3.Vorsicht bei Alkohol: Alkohol führt dazu, dass sich Stress innerhalb kurzer Zeit leichter anfühlt. Die Angst wird weniger, im ersten Moment fühlt man sich gelöster. Allerdings ist dieser Effekt nur von kurzer Dauer. Alkohol hat die negative Eigenschaft, den Schlaf zu verändern und weniger erholsam zu machen. Das kann psychische Erkrankungen verschlimmern.

Zudem besteht die Gefahr, eine Suchterkrankungen zu entwickeln. In unseren Oberberg Kliniken sind bereits einige Patienten mit solchen Verläufen. Daher mein Rat: Bewusst trinken.
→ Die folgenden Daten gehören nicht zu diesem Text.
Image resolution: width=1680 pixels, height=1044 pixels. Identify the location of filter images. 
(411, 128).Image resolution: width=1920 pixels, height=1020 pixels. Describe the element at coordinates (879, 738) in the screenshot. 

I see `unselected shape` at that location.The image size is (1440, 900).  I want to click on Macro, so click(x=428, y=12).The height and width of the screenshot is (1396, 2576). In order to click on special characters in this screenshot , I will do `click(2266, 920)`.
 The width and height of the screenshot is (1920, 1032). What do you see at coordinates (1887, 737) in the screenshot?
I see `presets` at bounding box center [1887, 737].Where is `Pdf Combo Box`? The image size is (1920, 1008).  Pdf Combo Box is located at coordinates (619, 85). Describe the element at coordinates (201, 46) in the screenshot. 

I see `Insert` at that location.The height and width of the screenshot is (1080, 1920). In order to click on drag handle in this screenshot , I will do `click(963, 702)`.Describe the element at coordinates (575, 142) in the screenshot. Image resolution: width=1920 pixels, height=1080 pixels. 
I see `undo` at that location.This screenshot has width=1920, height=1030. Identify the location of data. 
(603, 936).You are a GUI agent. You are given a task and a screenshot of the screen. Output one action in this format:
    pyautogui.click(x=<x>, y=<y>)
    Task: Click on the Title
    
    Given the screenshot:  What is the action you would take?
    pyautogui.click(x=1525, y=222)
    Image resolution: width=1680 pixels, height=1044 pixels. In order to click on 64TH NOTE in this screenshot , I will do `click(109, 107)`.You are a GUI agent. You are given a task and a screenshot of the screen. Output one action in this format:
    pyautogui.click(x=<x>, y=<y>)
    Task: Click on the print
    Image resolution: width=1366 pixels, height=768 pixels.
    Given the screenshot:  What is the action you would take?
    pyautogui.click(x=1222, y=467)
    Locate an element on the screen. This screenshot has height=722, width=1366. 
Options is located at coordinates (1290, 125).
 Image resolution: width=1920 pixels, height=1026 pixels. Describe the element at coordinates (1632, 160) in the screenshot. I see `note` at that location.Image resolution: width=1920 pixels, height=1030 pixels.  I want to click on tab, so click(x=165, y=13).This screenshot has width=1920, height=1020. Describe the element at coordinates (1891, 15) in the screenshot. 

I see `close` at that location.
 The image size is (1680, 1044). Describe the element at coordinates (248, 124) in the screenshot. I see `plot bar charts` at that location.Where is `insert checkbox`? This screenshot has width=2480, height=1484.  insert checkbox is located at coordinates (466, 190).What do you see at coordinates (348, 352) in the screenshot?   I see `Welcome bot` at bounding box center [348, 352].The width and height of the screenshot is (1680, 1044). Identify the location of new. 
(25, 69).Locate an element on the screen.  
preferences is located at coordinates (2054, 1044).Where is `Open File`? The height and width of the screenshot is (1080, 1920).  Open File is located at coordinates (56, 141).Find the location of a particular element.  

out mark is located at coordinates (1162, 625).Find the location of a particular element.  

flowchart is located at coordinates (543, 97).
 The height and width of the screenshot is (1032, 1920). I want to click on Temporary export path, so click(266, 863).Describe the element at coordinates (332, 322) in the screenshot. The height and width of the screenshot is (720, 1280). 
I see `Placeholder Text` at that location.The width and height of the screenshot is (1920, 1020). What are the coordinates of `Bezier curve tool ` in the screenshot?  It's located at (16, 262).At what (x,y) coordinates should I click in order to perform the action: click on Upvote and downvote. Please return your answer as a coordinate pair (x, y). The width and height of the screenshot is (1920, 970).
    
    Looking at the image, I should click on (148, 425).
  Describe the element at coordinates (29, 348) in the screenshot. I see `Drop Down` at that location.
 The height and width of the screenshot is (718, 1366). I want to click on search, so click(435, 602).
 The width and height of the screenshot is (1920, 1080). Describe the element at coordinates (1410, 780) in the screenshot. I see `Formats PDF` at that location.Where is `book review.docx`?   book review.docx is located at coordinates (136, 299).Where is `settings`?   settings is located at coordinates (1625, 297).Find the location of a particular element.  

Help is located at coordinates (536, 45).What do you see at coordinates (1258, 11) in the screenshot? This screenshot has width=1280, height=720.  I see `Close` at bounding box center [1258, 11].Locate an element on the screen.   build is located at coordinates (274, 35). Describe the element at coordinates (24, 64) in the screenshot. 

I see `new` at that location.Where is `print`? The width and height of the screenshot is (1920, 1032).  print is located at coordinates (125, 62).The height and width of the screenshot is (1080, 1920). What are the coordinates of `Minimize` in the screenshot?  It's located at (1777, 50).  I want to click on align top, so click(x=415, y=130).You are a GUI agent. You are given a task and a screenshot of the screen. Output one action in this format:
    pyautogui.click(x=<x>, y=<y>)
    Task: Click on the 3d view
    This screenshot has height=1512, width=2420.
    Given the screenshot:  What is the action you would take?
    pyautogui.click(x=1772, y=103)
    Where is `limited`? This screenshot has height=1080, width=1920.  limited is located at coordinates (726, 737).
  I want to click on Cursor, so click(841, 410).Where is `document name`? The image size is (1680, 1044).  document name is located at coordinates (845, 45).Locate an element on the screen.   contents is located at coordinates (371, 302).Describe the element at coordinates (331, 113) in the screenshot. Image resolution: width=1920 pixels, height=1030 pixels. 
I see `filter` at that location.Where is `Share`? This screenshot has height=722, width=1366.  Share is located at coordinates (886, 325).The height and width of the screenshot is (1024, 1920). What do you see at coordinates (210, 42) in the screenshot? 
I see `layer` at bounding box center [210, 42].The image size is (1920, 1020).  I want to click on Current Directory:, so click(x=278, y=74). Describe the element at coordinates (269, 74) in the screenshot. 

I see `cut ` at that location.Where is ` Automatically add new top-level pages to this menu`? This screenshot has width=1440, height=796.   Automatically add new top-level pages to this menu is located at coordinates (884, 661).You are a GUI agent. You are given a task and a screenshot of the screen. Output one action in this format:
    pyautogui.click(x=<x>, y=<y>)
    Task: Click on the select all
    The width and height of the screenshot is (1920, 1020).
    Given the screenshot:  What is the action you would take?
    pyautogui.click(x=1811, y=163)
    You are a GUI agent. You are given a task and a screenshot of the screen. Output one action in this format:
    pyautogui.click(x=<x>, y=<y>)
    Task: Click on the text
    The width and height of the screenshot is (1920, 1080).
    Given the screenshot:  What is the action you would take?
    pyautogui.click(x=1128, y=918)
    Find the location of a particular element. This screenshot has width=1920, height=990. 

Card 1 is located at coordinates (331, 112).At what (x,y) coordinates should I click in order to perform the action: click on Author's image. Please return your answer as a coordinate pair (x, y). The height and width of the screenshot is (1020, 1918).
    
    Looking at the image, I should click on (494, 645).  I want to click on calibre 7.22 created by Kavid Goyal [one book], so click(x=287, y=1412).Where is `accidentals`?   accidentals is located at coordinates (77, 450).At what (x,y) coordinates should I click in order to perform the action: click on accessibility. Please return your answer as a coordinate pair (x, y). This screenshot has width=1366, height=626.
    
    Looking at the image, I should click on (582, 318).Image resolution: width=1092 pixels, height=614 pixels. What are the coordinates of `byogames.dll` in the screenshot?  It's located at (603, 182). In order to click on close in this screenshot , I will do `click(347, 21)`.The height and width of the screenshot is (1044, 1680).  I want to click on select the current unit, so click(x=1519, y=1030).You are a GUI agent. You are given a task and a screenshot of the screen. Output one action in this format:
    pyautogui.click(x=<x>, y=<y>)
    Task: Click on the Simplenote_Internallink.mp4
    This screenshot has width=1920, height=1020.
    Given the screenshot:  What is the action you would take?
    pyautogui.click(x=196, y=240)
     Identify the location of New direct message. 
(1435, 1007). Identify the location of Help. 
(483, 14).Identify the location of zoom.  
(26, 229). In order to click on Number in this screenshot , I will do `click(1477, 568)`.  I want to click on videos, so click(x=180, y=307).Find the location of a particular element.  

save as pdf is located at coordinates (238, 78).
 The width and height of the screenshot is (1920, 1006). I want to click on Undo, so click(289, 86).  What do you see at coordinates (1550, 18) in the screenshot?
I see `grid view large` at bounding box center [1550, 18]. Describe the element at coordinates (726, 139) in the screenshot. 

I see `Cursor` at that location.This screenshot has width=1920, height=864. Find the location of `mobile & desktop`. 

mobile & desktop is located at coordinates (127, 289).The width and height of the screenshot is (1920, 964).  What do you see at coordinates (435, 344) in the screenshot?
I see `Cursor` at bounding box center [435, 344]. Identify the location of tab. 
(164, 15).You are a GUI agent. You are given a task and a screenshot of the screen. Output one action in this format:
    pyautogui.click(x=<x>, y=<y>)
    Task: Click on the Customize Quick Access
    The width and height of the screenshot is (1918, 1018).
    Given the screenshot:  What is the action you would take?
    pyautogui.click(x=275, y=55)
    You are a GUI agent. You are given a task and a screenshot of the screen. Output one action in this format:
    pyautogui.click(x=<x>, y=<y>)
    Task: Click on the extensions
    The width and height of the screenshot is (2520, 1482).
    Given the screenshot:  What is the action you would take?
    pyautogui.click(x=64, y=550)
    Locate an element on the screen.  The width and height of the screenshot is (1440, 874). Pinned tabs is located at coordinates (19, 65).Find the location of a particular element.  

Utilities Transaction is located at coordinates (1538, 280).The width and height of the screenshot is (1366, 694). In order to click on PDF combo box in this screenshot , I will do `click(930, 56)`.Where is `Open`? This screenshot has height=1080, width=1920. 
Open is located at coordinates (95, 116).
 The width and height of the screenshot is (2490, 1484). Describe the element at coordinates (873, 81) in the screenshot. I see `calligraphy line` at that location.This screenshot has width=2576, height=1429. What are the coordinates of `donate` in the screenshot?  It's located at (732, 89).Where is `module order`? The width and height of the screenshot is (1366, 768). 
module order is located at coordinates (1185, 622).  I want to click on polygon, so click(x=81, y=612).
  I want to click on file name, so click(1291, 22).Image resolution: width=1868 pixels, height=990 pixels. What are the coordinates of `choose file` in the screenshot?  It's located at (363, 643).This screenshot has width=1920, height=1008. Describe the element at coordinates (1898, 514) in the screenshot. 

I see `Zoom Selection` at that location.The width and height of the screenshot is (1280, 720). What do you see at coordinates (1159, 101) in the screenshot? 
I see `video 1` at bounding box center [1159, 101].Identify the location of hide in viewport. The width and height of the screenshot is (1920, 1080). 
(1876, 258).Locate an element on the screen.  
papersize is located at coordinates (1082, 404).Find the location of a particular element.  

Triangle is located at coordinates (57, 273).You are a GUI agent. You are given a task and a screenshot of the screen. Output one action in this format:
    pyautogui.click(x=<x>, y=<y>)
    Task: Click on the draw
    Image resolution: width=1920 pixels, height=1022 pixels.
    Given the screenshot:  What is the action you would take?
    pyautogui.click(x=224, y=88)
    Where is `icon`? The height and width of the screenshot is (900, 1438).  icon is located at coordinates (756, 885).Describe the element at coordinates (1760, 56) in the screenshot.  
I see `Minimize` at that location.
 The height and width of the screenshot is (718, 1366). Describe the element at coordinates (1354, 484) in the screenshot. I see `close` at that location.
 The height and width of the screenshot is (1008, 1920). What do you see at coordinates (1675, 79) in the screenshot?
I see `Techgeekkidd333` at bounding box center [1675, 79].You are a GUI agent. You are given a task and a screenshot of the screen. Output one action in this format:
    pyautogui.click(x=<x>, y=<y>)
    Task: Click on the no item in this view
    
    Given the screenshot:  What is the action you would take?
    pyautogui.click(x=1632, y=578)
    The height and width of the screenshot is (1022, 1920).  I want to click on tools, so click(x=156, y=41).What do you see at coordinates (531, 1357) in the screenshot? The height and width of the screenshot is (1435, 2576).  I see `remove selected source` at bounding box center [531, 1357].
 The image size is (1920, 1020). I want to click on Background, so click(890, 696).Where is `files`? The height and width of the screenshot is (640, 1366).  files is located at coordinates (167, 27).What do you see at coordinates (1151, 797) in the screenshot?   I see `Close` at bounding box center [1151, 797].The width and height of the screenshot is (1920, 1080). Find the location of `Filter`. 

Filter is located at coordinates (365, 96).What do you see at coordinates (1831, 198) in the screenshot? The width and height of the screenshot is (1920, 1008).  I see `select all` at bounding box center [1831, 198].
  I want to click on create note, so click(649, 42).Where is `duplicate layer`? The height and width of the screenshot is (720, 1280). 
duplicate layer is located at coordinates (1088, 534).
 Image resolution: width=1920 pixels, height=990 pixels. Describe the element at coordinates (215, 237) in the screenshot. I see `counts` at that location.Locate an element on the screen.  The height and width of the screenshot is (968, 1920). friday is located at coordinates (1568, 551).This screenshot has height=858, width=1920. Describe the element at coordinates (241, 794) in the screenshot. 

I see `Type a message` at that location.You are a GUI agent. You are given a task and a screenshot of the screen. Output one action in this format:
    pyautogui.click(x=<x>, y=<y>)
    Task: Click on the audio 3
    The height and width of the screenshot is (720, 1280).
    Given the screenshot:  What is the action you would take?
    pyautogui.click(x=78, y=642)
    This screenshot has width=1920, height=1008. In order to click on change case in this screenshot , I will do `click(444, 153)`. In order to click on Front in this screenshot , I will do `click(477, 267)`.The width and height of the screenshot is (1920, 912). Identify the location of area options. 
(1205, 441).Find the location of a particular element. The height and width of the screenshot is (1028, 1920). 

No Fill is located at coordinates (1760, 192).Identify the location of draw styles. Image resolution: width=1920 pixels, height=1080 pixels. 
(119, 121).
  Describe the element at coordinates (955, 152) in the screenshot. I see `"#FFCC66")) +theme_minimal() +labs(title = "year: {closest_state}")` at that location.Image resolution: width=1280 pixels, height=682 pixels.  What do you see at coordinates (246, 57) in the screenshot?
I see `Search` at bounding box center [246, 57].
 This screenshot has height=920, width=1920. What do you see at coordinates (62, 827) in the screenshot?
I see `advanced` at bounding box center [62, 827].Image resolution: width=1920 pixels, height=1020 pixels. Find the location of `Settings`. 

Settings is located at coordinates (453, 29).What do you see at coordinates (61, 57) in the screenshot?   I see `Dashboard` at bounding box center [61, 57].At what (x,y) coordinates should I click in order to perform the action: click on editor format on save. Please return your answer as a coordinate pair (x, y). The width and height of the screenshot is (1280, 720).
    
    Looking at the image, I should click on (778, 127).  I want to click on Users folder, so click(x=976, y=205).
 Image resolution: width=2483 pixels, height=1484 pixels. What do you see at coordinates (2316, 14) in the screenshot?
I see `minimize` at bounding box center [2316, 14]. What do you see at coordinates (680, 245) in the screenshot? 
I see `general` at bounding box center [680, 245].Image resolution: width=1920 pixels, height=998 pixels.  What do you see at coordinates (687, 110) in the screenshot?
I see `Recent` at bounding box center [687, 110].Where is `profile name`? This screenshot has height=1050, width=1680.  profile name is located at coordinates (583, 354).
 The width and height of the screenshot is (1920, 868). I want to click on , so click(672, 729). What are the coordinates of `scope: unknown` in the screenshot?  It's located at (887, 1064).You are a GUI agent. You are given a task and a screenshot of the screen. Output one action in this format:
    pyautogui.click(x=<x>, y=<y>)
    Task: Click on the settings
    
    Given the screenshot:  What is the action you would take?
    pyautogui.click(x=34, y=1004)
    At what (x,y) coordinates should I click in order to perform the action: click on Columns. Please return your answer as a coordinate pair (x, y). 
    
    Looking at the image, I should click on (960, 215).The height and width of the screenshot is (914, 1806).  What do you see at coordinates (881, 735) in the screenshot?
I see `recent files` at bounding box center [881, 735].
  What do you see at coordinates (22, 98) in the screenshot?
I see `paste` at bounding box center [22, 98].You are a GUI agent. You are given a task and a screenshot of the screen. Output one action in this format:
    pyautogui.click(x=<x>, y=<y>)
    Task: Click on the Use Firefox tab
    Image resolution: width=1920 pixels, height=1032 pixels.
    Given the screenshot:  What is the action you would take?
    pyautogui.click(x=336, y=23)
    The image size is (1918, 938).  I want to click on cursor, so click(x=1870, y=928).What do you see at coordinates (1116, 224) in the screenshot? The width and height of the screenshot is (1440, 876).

Und Alkohol besser ganz weglassen, wenn er in schwierigen Situationen missbräuchlich genutzt wird.

4.Sich verabreden: Mittlerweile ist es wieder möglich, sich mit Freund*innen zu treffen, auszugehen und sich auszutauschen. Dies sollte man unbedingt tun. Auch soziale Medien sollten weiterhin genutzt werden, um in Kontakt zu bleiben, wenn der direkte Kontakt schwierig ist.

Wenn man die Großmutter nicht besuchen darf, kann man sie per Videotelefonie sehen. Das Gleiche gilt für Freund*innen, die man aufgrund von Reisebeschränkungen nicht sehen darf. Alternativen sind gefragt.

5.Die Situation realistisch einschätzen: Wenn durch den Lockdown erhebliche Einbußen hingenommen werden mussten, so wird es in vielen Fällen nicht möglich sein, diese komplett zu kompensieren.

Hier sollte man realistisch sein und den damit verbundenen Druck zum Beispiel nicht an Angestellte weitergeben. Was es vielmehr braucht, ist ein gutes Teamgefühl und gemeinsame, realistische Ziele.

Fazit: Zwar besteht eine erhöhte Gefahr, während der Corona-Pandemie psychisch zu erkranken, aber es gibt auch viele Möglichkeiten, die psychische Gesundheit positiv zu beeinflussen. Und sollte das Gefühl bestehen, es allein nicht zu schaffen, gibt es unterschiedliche Möglichkeiten der Unterstützung, die in aktuellen Zeiten auch über unterschiedliche Online-Formate gut verfügbar sind.